> **EXERCISE REQUIREMENTS**
Return the lines below exactly, everything from the start of the items down to the line containing "will [x=115, y=210].", both ends included.

Item-finding records:
— start —
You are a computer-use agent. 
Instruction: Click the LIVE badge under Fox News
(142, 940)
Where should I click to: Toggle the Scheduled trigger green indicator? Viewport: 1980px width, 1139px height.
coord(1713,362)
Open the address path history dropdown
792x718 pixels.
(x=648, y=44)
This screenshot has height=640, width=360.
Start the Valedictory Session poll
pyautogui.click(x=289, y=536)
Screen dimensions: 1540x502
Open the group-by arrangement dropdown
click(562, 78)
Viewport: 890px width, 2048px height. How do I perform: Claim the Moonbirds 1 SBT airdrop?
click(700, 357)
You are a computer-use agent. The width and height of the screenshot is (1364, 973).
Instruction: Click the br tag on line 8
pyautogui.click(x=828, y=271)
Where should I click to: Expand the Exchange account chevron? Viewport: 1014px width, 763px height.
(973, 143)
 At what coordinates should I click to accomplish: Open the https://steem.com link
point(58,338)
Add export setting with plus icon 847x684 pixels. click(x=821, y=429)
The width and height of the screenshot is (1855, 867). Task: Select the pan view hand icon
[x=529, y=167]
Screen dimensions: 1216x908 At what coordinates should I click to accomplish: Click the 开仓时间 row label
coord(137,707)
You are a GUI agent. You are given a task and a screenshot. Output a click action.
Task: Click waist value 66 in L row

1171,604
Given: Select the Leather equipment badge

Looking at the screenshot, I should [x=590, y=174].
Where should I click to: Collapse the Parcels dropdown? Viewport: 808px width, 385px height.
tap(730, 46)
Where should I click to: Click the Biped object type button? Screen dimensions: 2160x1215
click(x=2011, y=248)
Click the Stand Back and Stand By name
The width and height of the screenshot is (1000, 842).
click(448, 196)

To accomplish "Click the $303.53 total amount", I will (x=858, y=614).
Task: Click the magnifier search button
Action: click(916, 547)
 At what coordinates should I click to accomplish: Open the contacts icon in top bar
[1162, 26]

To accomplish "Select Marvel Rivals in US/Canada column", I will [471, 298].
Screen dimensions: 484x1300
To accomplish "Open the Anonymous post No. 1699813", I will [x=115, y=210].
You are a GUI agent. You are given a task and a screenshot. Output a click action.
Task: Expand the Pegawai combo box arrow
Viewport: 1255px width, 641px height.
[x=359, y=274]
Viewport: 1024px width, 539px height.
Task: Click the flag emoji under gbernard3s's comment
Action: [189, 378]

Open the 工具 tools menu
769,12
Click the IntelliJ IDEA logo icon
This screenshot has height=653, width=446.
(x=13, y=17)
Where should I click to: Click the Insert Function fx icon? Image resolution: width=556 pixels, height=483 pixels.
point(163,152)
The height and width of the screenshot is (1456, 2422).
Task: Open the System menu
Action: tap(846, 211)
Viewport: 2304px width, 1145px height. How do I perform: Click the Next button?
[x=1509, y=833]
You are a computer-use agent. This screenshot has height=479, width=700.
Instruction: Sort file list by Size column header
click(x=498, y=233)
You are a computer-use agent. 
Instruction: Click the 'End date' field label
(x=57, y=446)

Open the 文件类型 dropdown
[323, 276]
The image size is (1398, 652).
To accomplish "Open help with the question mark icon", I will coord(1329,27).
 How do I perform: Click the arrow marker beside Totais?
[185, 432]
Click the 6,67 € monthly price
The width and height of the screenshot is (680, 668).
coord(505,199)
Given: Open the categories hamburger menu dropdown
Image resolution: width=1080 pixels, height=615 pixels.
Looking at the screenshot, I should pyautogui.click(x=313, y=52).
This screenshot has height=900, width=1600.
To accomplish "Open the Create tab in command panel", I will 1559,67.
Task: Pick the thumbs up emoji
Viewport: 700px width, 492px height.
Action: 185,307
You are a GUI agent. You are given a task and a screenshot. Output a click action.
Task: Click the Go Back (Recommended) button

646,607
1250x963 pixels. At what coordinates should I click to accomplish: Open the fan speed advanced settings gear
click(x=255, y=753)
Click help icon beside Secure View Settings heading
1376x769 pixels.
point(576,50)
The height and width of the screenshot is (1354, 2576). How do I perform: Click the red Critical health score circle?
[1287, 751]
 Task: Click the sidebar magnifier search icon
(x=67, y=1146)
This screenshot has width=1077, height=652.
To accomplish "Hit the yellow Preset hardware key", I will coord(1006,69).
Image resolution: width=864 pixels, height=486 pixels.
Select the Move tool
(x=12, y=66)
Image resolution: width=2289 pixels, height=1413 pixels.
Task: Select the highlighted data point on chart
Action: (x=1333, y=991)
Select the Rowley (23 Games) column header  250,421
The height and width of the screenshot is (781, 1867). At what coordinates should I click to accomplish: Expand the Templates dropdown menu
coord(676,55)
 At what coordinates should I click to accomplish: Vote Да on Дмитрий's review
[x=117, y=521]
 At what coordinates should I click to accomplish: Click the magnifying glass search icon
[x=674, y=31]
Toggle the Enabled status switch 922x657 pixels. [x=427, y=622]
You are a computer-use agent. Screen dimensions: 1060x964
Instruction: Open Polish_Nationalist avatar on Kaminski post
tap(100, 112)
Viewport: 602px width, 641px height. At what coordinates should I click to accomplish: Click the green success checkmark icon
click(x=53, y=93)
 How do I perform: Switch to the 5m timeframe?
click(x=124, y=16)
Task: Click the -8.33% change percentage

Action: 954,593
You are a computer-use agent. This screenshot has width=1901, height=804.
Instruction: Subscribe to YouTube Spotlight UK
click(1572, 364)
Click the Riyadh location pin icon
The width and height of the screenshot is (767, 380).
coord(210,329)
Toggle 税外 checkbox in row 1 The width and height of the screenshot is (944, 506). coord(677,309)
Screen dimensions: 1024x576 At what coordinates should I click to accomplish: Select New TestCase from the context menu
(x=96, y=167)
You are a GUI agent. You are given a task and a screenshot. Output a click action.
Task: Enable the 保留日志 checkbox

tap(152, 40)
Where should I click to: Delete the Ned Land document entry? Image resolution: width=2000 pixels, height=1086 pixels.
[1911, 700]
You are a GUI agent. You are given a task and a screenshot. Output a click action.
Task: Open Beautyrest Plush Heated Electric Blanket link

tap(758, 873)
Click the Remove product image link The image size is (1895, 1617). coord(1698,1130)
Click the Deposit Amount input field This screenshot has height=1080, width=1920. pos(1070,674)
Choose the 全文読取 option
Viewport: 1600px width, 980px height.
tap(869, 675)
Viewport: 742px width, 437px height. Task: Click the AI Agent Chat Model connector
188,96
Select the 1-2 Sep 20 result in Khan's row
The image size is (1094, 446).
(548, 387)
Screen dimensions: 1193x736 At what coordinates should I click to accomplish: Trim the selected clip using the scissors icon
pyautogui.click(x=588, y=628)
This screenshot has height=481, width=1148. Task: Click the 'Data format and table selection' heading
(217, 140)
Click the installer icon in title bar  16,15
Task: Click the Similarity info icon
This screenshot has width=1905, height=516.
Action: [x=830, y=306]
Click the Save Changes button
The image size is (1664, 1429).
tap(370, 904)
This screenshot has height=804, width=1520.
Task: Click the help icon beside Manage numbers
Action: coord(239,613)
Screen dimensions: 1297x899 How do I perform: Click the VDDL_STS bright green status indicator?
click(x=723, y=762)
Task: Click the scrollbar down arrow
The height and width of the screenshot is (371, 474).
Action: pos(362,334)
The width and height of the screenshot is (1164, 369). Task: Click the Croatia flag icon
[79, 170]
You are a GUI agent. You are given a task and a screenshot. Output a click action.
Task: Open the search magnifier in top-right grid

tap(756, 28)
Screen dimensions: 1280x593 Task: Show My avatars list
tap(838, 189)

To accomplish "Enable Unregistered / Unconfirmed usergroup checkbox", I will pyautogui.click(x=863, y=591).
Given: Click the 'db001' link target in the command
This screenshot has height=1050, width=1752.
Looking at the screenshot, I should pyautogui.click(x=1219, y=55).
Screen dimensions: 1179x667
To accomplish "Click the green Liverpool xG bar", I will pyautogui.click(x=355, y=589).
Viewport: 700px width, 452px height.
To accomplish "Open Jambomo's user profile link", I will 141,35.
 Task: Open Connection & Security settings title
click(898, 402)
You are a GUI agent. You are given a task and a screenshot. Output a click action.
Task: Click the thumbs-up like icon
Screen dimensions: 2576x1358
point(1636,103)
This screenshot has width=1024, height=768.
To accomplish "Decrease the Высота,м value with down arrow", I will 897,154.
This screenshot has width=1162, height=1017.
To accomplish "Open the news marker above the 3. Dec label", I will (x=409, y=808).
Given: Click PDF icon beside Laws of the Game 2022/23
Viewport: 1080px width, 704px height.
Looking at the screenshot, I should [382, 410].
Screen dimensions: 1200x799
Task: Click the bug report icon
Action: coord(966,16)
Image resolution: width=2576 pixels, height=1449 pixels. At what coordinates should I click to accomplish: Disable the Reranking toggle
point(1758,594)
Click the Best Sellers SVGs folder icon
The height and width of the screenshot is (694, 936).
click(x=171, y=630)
— end —
> **SOLVED PROBLEM**
You are a computer-use agent. 
Instruction: Click the LIVE badge under Fox News
(142, 940)
Where should I click to: Toggle the Scheduled trigger green indicator? Viewport: 1980px width, 1139px height.
coord(1713,362)
Open the address path history dropdown
792x718 pixels.
(x=648, y=44)
This screenshot has height=640, width=360.
Start the Valedictory Session poll
pyautogui.click(x=289, y=536)
Screen dimensions: 1540x502
Open the group-by arrangement dropdown
click(562, 78)
Viewport: 890px width, 2048px height. How do I perform: Claim the Moonbirds 1 SBT airdrop?
click(700, 357)
You are a computer-use agent. The width and height of the screenshot is (1364, 973).
Instruction: Click the br tag on line 8
pyautogui.click(x=828, y=271)
Where should I click to: Expand the Exchange account chevron? Viewport: 1014px width, 763px height.
(973, 143)
 At what coordinates should I click to accomplish: Open the https://steem.com link
point(58,338)
Add export setting with plus icon 847x684 pixels. click(x=821, y=429)
The width and height of the screenshot is (1855, 867). Task: Select the pan view hand icon
[x=529, y=167]
Screen dimensions: 1216x908 At what coordinates should I click to accomplish: Click the 开仓时间 row label
coord(137,707)
You are a GUI agent. You are given a task and a screenshot. Output a click action.
Task: Click waist value 66 in L row

1171,604
Given: Select the Leather equipment badge

Looking at the screenshot, I should [x=590, y=174].
Where should I click to: Collapse the Parcels dropdown? Viewport: 808px width, 385px height.
tap(730, 46)
Where should I click to: Click the Biped object type button? Screen dimensions: 2160x1215
click(x=2011, y=248)
Click the Stand Back and Stand By name
The width and height of the screenshot is (1000, 842).
click(448, 196)

To accomplish "Click the $303.53 total amount", I will (x=858, y=614).
Task: Click the magnifier search button
Action: click(916, 547)
 At what coordinates should I click to accomplish: Open the contacts icon in top bar
[1162, 26]

To accomplish "Select Marvel Rivals in US/Canada column", I will [471, 298].
Screen dimensions: 484x1300
To accomplish "Open the Anonymous post No. 1699813", I will [x=115, y=210].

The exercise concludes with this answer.